The movie focuses on two men: Rick Dalton (Leonardo DiCaprio), former star of a 1950s TV Western relegated to playing occasional bit parts on other shows, and Cliff Booth (Brad Pitt), his stunt double. Rick and Cliff are close friends, but they are also in a business relationship. Thanks to a number of drunk-driving arrests, Rick is no longer allowed to drive, so he pays Cliff to chauffeur him around town, make sure he gets to work on time, and essentially act as his “gofer.”

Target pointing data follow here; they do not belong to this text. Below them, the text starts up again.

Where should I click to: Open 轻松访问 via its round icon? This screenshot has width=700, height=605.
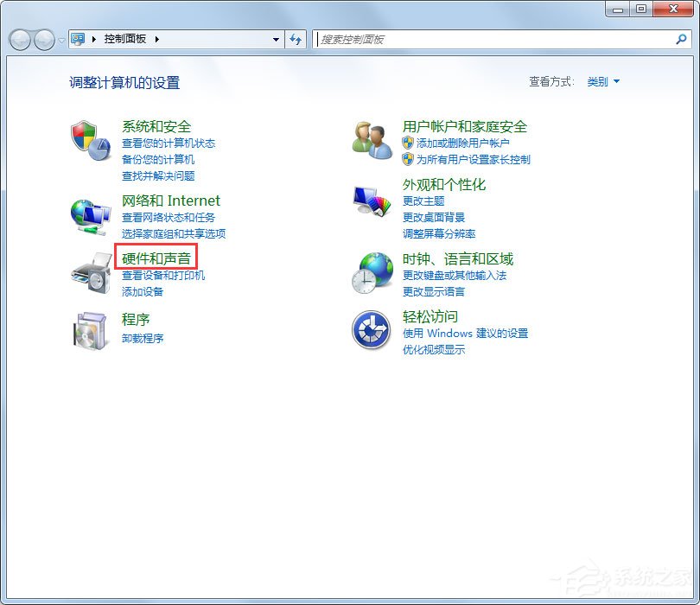(371, 330)
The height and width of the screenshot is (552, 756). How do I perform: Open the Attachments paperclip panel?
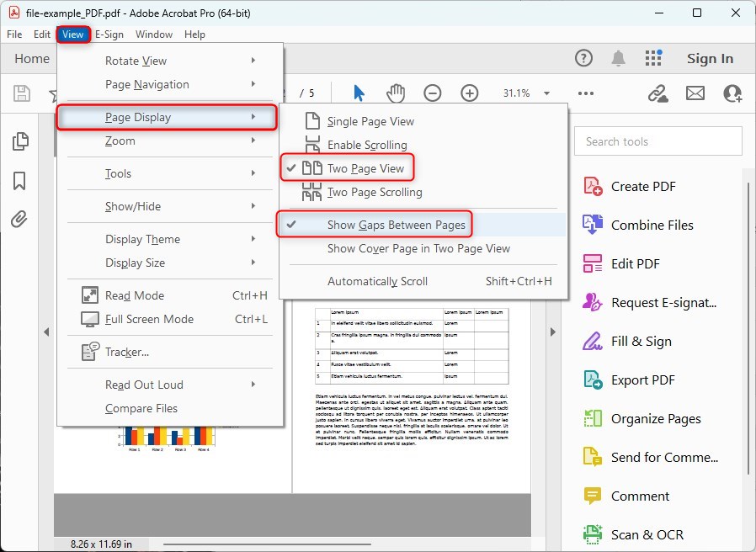(x=20, y=220)
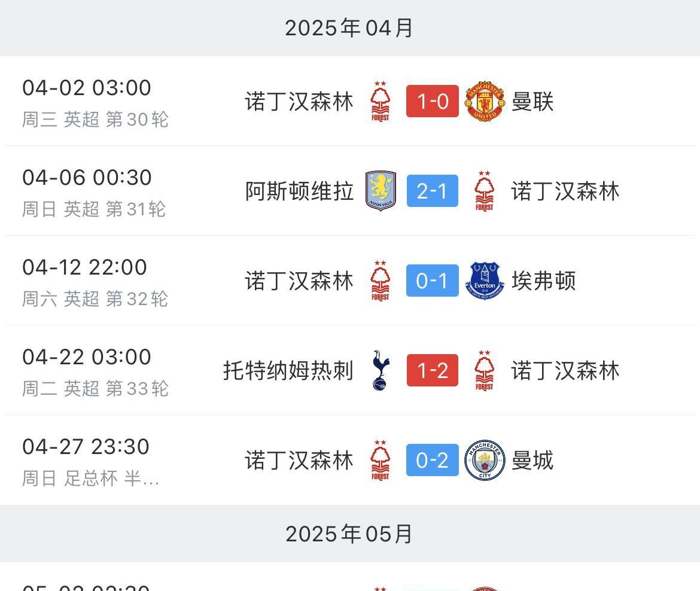This screenshot has width=700, height=591.
Task: Select the 埃弗顿 team name
Action: pos(544,281)
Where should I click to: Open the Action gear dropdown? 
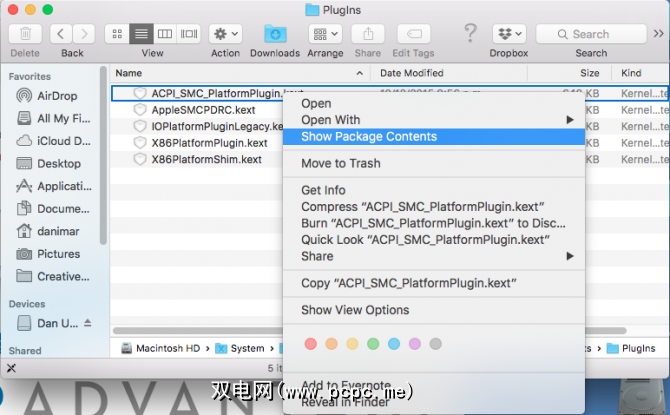pos(225,34)
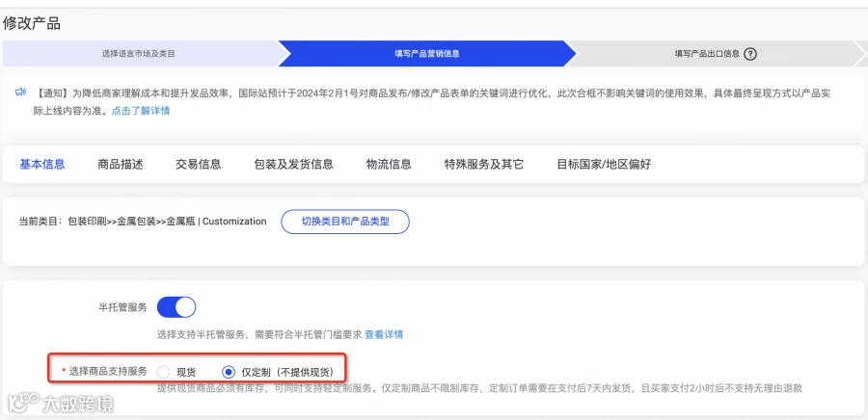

It’s been a long time since Cliff worked as Rick’s stunt double; both are edging into their 40s, adrift to varying degrees, and facing shaky career prospects. Rick is battling the stigma of being a has-been TV star. He failed to parlay his early success on small-screen Westerns into a big-screen movie career.

Now Westerns, and ultra-masculine leading men such as Rick who shoot first and ask questions later, are declining in popularity. Studio execs are moving on to edgier fare such as “Rosemary’s Baby,” directed by Rick’s new neighbor (and Sharon Tate’s husband), Roman Polanski. The cinematic revolution of the 1970s and downbeat films focusing on troubled anti-heroes, such as “One Flew Over the Cuckoo’s Nest,” are just around the corner.

Meanwhile, Cliff is something of a pariah in the film industry. He finds it difficult to get any stunt work for Rick or anyone else because he killed his wife. He avoided jail time, so the implication is that it was an accident, but Tarantino keeps the details vague, and suspicions linger. As a stunt coordinator (the great Kurt Russell in a cameo) says of Cliff, “I don’t dig him, and I don’t dig the vibe he brings on a set.”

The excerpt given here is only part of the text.